As rg305 noted;
The "interesting" part is that it seems that the SIP destination requires the client to present a valid cert.
That said, here is what I tried;
Flagged "DST Root CA X3" as not used in /etc/ca-certificates.conf [it expired]
Replaced "ISG Root X1" with standalone version from LE that does not require "DST Root CA X3"
Still got "certificate expired" failure.
Thanks to a note from a user on OpenSSL.community I found out that certificates are not normally needed at all on a client, as I thought. Therefore Certbot is not needed!
I then commented out the two lines in my config file that specified the certificates. It works!!
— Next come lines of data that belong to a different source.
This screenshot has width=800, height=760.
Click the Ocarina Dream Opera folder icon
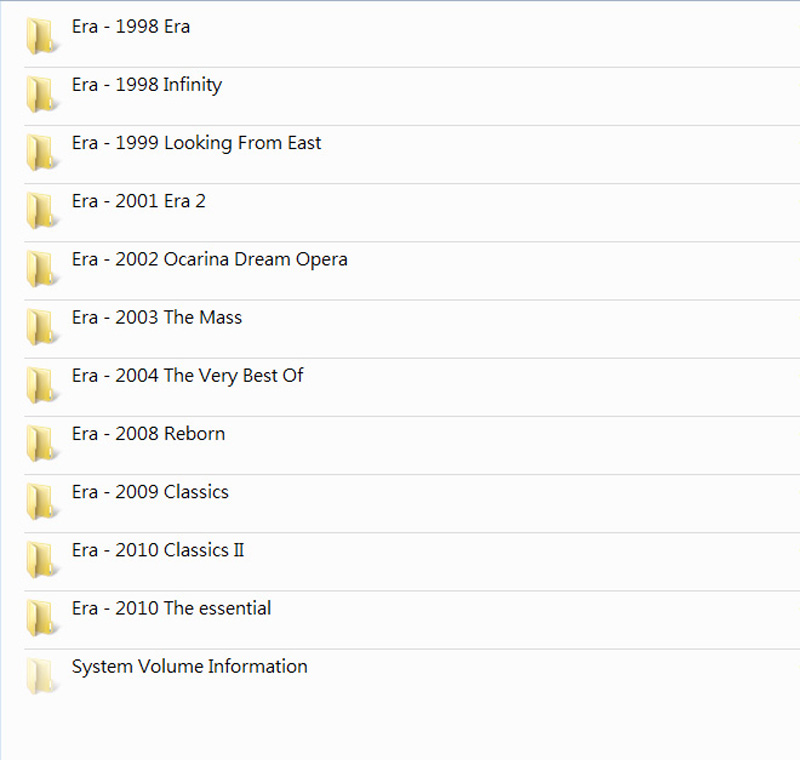coord(41,269)
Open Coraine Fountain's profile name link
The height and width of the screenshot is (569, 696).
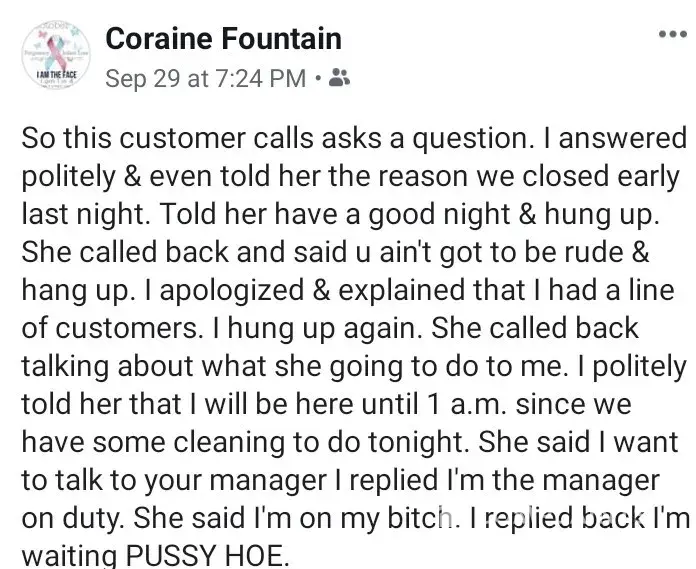click(x=223, y=39)
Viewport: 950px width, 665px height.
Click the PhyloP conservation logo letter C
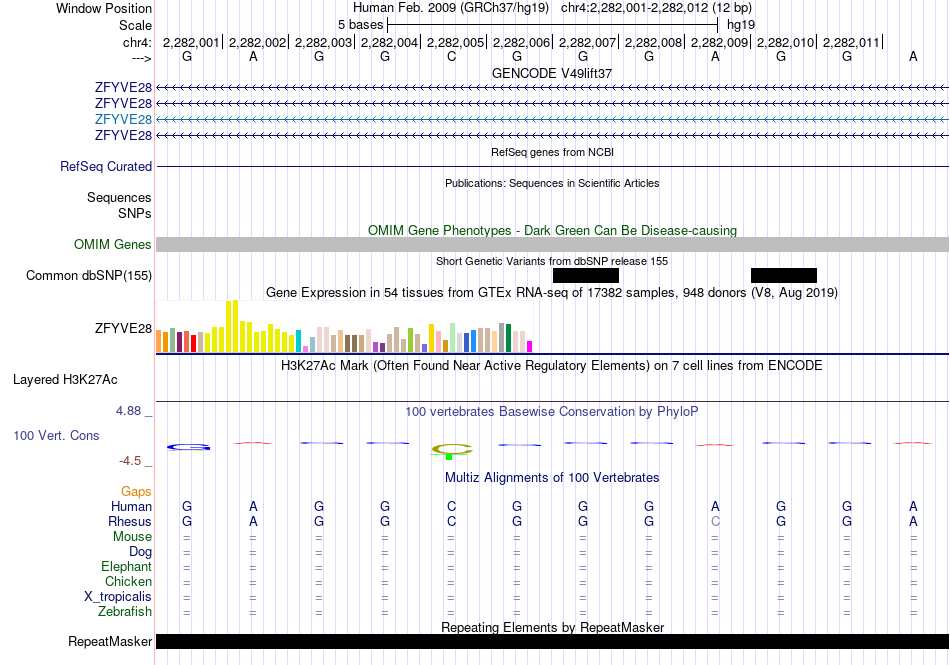pyautogui.click(x=451, y=449)
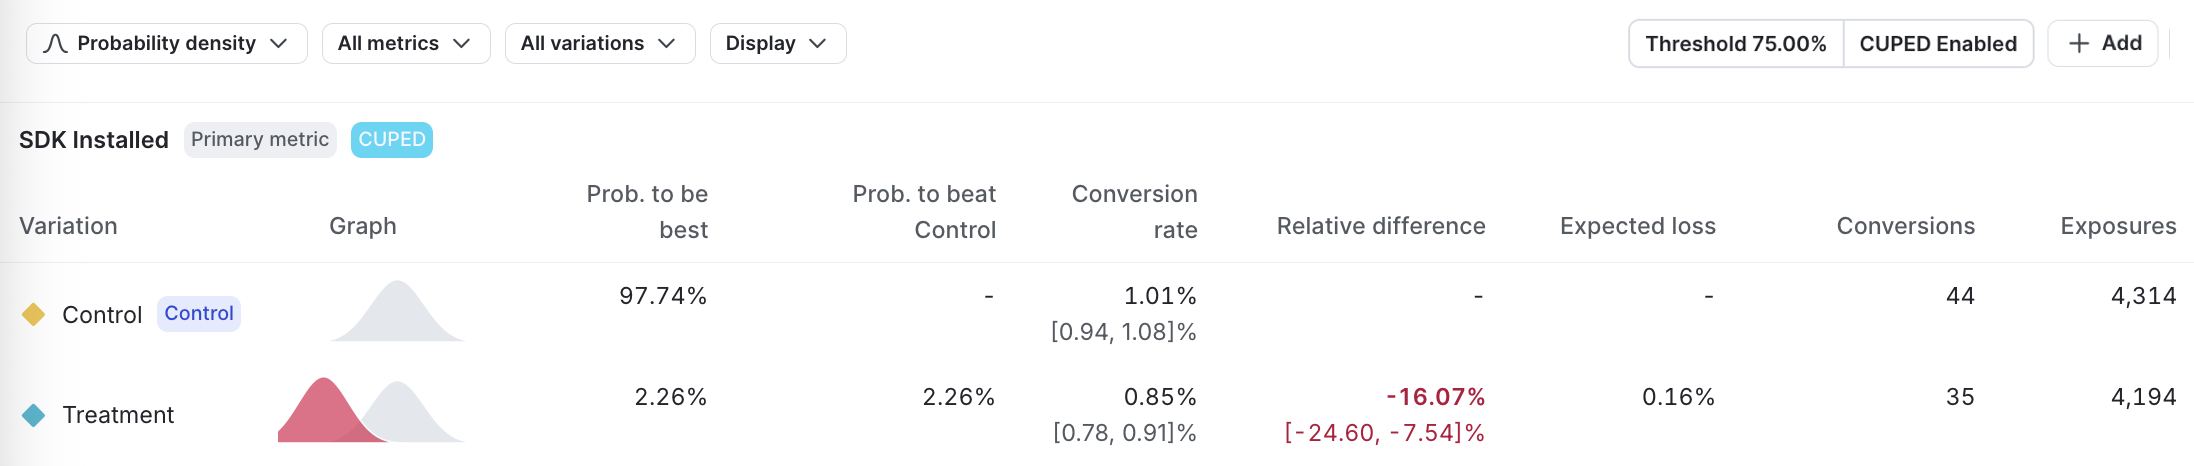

A little more sleuthing found a post on Lets Encrypt community that indicates R3 intermediary may have expired and special steps may be needed to update it but since this is a client I'm dropping the matter!
Under normal circumstances, certificates issued by Let’s Encrypt will come from “R3”, an RSA intermediate. Currently, issuance from “E1”, an ECDSA intermediate, is possible only for ECDSA subscriber keys for allowlisted accounts. In the future, issuance from “E1” will be available for everyone.
Our other intermediates (“R4” and “E2”) are reserved for disaster recovery and will only be used should we lose the ability to issue with our primary intermediates. We do not use the X1, X2, X3, and X4 intermediates anymore.
IdenTrust has cross-signed our RSA intermediates for additional compatibility.